Here’s how it happens: Because Wall Street is facilitating business for the smartest hedge funds, mutual funds, pension funds, sovereign wealth funds and corporations in the world, it knows who is on every side of countless trades. It can effectively see everyone’s cards. Therefore, it can bet smarter with its own money. Worse, if Wall Street can persuade you to trade a custom-made and impossible-to-understand structured product that serves the firm’s needs, it is as if your cards have been predetermined. There is little risk that the casino will lose in this scenario.

Also consider where the gambling takes place. In a real casino, it is on a casino floor with cameras all over the place. Even if you don’t like Las Vegas gambling, it is regulated. On Wall Street, by contrast, the gambling can be moved to a darkened room where nothing is recorded, observed or tracked. With opaque unregulated derivatives, there are no cameras. In this smoke-filled room, there is maximum temptation to try to exploit unsophisticated investors and conflicts of interest. And this temptation and lack of transparency are what led to the global financial crisis in 2008.

Finally, think about the dealer. Your banker might seem objective — like a friendly casino dealer who jokes around and is on your side — but there are times when he or she might be trying to steer you toward the thing that makes the casino the most money. If you were playing blackjack and you had 19, would the dealer ever tell you to hit? Sometimes, on Wall Street, he urges you to take another card.

With all these advantages, how can Wall Street ever lose? Even real casinos don’t make money every single day of the quarter.

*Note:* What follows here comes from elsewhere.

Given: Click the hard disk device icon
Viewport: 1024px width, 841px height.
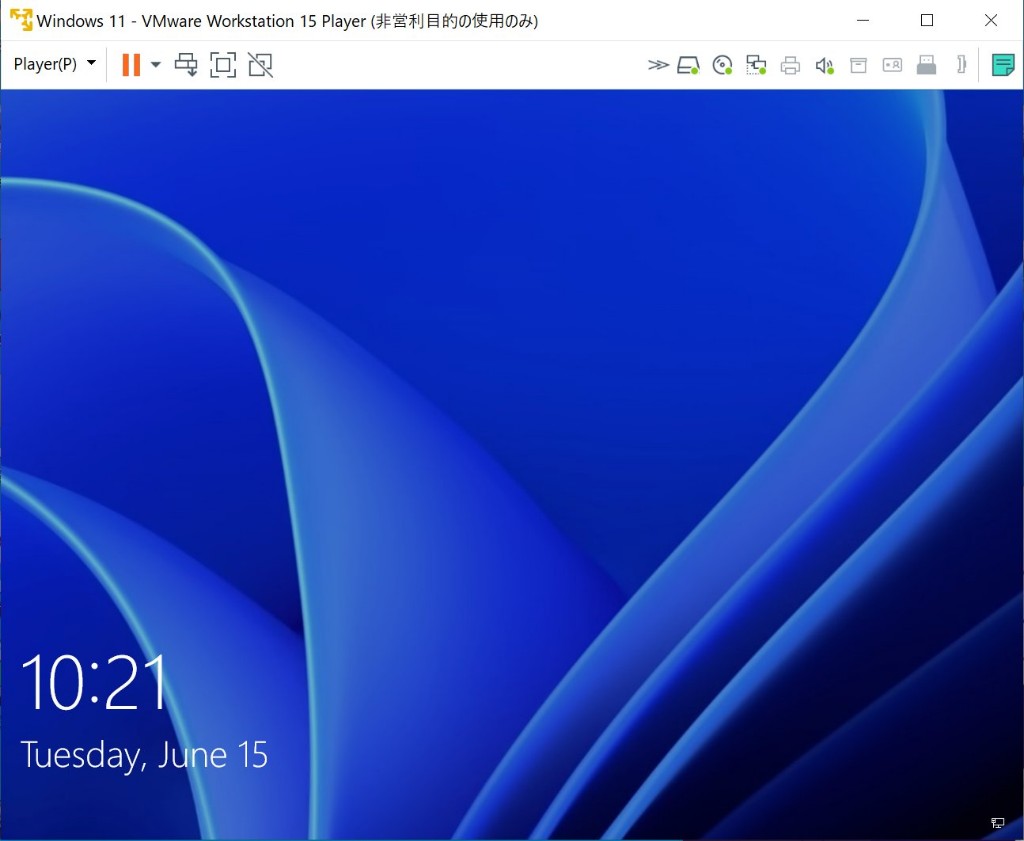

The reforms Wall Street is pushing back the hardest against are in the areas it knows are the most profitable: derivatives and proprietary trading. But these also happen to be the areas that are most dangerous to the stability of the financial system. Wall Street hates transparency and will fight as hard as possible to prevent it from coming.

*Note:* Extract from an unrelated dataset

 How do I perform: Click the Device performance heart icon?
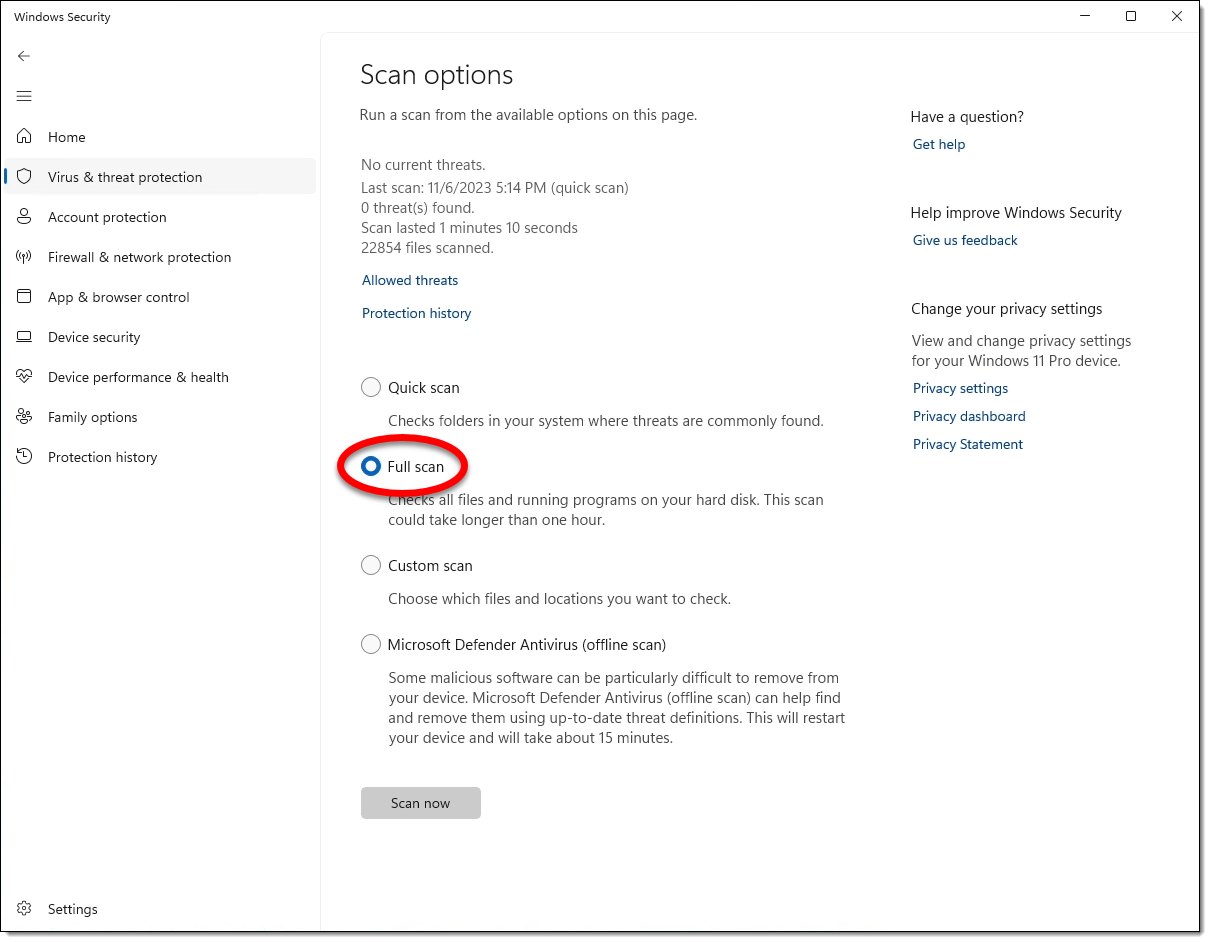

I want to be clear about something: I am a capitalist, and I believe in businesses’ growing by making as much money as they can. But in order for capitalism to work, it must be done fairly and transparently and on an even playing field. I simply don’t believe that free-market capitalism can operate effectively without ethical as well as legal boundaries. And I certainly don’t believe that deceiving your customers is necessary to generate maximum returns. In my view, today’s take-the-money-and-run model is neither responsible nor sustainable.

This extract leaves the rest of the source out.